Supplied records
======
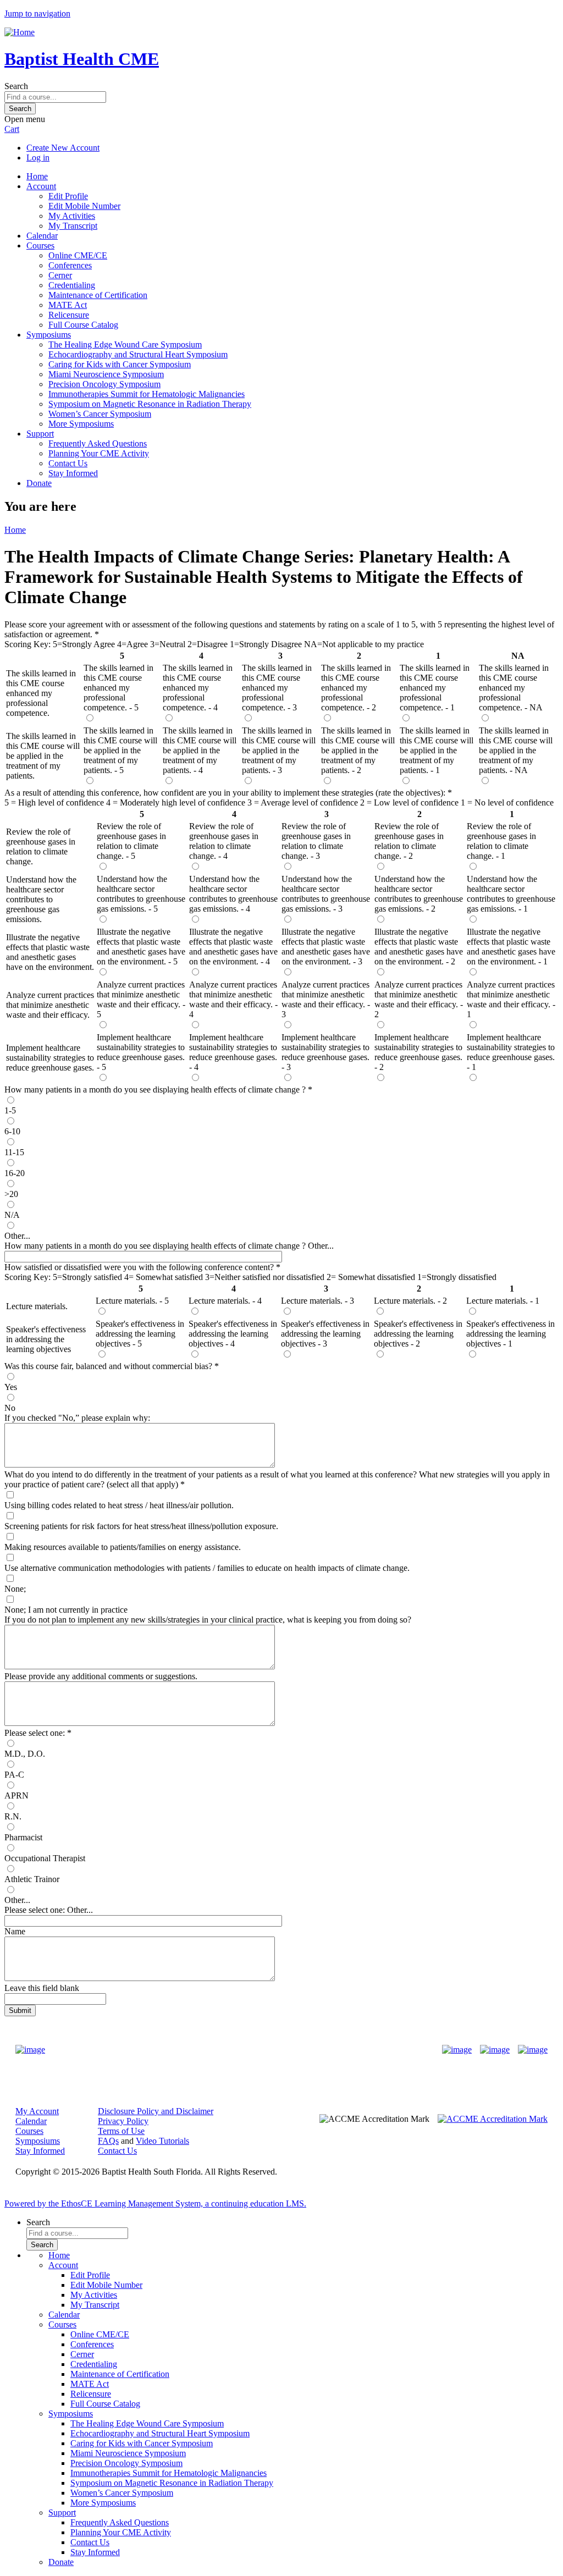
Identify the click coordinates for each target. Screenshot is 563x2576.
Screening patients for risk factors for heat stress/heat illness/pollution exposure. (141, 1526)
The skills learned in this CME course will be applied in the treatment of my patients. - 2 (358, 750)
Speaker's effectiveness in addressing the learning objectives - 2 (418, 1333)
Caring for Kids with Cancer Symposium (119, 364)
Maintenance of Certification (97, 295)
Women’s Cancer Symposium (99, 413)
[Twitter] (495, 2050)
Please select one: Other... (48, 1910)
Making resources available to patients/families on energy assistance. (122, 1547)
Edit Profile (68, 196)
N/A (12, 1215)
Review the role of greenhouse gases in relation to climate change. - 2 (409, 840)
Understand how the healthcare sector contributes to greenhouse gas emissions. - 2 (418, 893)
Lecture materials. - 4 (225, 1300)
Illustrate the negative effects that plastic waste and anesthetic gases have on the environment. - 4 (233, 946)
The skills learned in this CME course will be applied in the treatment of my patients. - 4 (199, 750)
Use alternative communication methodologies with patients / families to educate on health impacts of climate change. (207, 1568)
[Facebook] (457, 2050)
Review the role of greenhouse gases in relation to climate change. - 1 (501, 840)
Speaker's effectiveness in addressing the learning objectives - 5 (140, 1333)
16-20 (14, 1173)
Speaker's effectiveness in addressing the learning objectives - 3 (325, 1333)
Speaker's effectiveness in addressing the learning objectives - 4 (233, 1333)
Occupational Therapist (44, 1858)
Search (16, 86)
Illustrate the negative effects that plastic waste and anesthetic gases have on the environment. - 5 (141, 946)
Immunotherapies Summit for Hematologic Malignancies (146, 394)
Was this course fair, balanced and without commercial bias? (108, 1366)
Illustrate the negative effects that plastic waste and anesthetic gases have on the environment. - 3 (326, 946)
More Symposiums (81, 423)
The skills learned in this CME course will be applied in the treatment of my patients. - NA (516, 750)
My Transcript (72, 225)
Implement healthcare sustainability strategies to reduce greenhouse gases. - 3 (325, 1052)
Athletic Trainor (31, 1879)
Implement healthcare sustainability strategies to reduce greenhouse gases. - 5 (141, 1052)
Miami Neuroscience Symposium (106, 374)
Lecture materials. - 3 (317, 1300)
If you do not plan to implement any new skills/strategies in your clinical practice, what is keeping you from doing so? (207, 1619)
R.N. (12, 1816)
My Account (37, 2111)
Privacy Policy (123, 2121)
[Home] (19, 32)
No (9, 1408)
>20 (11, 1194)
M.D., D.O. (24, 1753)
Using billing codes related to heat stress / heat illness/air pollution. (119, 1505)
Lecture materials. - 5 (132, 1300)
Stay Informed (73, 473)
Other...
======
Work to be completed
Line count for "anesthetic": count the lines in the records above that contain this word, and write only the number.

Task answer
3